Similarly, a 2012 Korean study reported that traumatic head injuries was a serious type of physical abuse of boys 0–4 year of age (Kim et al., 2012). Major improvements in the ability to investigate and diagnose head trauma are needed, especially when a caregiver’s explanation does not match the severity of the injuries (Child abuse and negligence, 2013). In Europe, the most common cause of child deaths was asphyxia by suffocation, followed by injuries using sharp objects (Sethi et al., 2013).
Modifiable deaths, due to negligence or substandard child care, presented in more than 20% and 50% of unnatural child deaths in London (Department for Education (2013) Child death reviews, 2013) and the United States (Greenberg & Lόpez, 2014), respectively. However, this kind of death represent represent only 5.8% of all QCDs.
Reduction of child death rate needs long process of research, lobbying, legislation, environmental modification, public education, and significant improvements in accident and emergency services in addition a better overlap between research findings, policy development and current practice in the interests of children at risk of abuse (UNICEF, 2003) (Duncanson et al., 2009).

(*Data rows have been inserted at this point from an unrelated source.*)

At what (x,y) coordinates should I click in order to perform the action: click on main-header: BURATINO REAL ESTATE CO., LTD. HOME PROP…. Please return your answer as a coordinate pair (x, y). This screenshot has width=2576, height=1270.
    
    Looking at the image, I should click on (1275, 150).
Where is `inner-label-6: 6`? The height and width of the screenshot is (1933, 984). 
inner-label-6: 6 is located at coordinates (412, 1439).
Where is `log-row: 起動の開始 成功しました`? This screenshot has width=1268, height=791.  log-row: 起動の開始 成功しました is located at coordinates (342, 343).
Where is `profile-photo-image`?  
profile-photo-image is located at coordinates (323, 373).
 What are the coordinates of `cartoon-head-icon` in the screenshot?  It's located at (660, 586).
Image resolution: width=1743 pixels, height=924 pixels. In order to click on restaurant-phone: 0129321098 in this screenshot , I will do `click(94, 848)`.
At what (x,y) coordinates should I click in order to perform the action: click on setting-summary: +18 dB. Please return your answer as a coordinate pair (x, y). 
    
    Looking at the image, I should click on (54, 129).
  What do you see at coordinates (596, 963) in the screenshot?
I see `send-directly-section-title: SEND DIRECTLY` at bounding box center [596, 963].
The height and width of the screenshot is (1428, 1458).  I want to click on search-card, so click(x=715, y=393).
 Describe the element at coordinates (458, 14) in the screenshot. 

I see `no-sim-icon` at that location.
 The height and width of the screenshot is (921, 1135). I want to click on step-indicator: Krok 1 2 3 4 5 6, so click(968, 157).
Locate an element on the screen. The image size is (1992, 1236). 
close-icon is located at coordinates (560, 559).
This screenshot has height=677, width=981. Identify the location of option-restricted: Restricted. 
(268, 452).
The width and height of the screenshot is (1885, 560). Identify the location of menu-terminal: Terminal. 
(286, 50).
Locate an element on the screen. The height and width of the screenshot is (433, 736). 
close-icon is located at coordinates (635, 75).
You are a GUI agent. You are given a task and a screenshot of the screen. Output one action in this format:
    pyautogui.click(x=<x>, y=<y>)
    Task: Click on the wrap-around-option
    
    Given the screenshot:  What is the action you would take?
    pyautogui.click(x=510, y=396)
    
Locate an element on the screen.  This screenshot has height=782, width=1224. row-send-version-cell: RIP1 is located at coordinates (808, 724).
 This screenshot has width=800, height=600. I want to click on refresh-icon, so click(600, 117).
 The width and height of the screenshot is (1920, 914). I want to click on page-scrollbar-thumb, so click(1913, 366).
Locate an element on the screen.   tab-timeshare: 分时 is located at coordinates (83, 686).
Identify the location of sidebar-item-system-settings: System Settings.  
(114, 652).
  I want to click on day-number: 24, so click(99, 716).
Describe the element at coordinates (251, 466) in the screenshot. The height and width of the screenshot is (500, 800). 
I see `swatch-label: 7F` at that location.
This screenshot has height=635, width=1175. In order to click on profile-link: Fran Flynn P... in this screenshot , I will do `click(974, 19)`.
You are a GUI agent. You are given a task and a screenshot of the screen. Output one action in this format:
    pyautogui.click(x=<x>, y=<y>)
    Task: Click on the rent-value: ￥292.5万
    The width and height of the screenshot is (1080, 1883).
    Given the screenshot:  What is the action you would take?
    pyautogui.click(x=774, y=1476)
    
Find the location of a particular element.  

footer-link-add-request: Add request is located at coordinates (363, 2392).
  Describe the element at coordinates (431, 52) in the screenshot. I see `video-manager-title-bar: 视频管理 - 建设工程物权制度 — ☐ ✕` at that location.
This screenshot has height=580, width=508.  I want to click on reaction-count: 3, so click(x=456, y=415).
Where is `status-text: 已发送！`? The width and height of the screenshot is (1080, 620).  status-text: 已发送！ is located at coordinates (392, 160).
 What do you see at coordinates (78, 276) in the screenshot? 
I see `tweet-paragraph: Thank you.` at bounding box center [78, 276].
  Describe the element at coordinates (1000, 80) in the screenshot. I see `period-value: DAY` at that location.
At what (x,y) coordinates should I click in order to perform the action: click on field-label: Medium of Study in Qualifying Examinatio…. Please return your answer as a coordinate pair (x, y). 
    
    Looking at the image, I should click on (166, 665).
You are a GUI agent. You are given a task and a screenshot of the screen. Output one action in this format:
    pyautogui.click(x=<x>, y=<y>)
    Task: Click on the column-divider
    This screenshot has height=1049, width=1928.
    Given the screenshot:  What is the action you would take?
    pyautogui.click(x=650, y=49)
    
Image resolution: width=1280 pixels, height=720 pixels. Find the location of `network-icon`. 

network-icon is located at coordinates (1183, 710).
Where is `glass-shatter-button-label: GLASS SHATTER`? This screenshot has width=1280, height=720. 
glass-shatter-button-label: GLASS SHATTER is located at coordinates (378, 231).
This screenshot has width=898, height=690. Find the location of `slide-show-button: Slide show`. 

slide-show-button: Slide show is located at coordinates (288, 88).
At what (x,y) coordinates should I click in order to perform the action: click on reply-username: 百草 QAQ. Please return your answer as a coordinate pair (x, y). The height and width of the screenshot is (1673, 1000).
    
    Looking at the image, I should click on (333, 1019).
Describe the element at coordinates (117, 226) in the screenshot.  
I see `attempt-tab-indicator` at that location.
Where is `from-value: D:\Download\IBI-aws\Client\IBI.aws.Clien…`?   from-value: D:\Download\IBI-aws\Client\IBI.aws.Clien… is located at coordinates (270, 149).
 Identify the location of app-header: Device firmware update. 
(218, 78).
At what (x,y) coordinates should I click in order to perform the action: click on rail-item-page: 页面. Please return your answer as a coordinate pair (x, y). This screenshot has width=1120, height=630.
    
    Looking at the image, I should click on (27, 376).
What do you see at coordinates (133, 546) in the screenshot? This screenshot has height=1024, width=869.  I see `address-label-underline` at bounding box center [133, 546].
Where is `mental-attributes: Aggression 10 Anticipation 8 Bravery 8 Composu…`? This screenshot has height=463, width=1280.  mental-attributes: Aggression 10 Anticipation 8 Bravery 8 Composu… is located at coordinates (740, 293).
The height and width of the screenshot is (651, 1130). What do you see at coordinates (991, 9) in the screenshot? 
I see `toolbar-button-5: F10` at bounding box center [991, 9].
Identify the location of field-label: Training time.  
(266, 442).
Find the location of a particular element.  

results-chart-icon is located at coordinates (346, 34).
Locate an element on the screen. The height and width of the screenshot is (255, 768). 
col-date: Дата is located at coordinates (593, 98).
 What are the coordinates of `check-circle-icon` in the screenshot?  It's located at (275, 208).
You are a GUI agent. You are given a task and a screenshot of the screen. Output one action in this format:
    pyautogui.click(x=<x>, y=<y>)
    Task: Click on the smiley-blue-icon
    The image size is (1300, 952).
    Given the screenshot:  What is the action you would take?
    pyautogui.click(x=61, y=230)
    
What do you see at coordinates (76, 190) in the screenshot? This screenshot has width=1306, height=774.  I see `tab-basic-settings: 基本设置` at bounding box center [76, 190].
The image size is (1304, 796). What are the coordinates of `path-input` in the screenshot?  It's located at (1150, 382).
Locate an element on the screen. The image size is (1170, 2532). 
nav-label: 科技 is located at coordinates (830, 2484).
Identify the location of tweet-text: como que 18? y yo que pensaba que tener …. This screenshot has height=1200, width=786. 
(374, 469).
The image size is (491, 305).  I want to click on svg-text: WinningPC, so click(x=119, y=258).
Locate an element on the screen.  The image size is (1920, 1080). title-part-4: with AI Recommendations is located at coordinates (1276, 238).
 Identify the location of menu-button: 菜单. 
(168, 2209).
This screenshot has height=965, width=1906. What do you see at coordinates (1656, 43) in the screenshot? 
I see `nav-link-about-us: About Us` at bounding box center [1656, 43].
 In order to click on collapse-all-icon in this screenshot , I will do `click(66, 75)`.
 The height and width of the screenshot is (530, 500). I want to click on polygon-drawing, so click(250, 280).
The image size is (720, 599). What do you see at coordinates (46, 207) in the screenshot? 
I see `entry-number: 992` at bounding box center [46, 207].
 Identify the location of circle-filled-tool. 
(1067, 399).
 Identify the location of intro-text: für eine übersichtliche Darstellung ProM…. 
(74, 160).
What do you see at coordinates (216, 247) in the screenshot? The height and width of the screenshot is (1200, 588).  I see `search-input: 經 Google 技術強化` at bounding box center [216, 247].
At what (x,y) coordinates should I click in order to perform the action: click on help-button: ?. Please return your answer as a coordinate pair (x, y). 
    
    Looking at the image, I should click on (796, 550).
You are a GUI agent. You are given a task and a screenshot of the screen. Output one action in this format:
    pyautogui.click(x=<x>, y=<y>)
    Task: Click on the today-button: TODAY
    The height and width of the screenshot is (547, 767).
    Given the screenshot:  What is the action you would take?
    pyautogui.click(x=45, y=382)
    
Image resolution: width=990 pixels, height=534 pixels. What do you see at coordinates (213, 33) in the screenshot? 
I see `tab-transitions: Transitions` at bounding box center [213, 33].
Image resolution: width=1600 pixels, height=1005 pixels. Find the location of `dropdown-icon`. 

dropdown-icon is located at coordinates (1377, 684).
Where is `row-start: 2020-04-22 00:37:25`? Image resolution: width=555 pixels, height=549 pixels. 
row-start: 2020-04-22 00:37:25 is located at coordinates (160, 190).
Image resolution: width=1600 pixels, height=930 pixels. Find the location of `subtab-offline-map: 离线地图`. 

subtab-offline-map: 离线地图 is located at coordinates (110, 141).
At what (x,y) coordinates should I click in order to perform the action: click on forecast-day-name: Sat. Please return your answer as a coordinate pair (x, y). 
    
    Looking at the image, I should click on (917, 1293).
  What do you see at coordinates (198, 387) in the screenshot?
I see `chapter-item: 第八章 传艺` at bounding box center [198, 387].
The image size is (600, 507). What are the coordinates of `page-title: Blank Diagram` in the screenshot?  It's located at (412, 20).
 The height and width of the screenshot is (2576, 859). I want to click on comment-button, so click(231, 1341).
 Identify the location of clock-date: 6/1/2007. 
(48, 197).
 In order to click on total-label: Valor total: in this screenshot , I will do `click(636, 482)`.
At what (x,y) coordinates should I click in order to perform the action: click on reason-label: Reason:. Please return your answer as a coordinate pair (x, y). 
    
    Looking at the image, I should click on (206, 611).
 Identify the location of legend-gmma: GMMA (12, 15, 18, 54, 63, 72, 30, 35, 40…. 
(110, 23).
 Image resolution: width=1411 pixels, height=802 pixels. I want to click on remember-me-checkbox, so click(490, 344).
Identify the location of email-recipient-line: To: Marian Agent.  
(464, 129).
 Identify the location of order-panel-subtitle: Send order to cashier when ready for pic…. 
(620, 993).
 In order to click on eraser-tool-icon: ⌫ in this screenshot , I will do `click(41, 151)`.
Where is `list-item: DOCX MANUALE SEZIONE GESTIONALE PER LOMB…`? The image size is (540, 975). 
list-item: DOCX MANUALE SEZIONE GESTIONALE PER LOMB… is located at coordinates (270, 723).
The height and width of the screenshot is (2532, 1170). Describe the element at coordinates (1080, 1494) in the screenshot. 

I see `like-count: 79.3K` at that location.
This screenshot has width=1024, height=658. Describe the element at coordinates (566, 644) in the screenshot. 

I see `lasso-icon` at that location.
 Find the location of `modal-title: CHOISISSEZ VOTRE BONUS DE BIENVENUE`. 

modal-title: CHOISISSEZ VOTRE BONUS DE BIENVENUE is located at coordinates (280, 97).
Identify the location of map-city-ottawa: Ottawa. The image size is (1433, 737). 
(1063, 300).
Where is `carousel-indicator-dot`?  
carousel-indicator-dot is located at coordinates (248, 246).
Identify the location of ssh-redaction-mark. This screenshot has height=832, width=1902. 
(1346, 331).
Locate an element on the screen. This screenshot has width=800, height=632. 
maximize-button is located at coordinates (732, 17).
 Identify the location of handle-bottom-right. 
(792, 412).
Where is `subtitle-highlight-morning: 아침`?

Saudi Arabia has many child welfare practices (e.g. a hospital-based child protection teams project) approved by the Saudi National Health Council and National Family Safety program. Moreover, the Saudi ‘Shura’ Council (legislative parliament) reviewed the Optional Convention on the Rights of the Child (CRC) Protocols that respect Shari’ah law (Almuneef & Al-Eissa, 2011); however, the Council has not yet reported to the CRC Committee on the implementation of these protocols (OHCHR, 2006).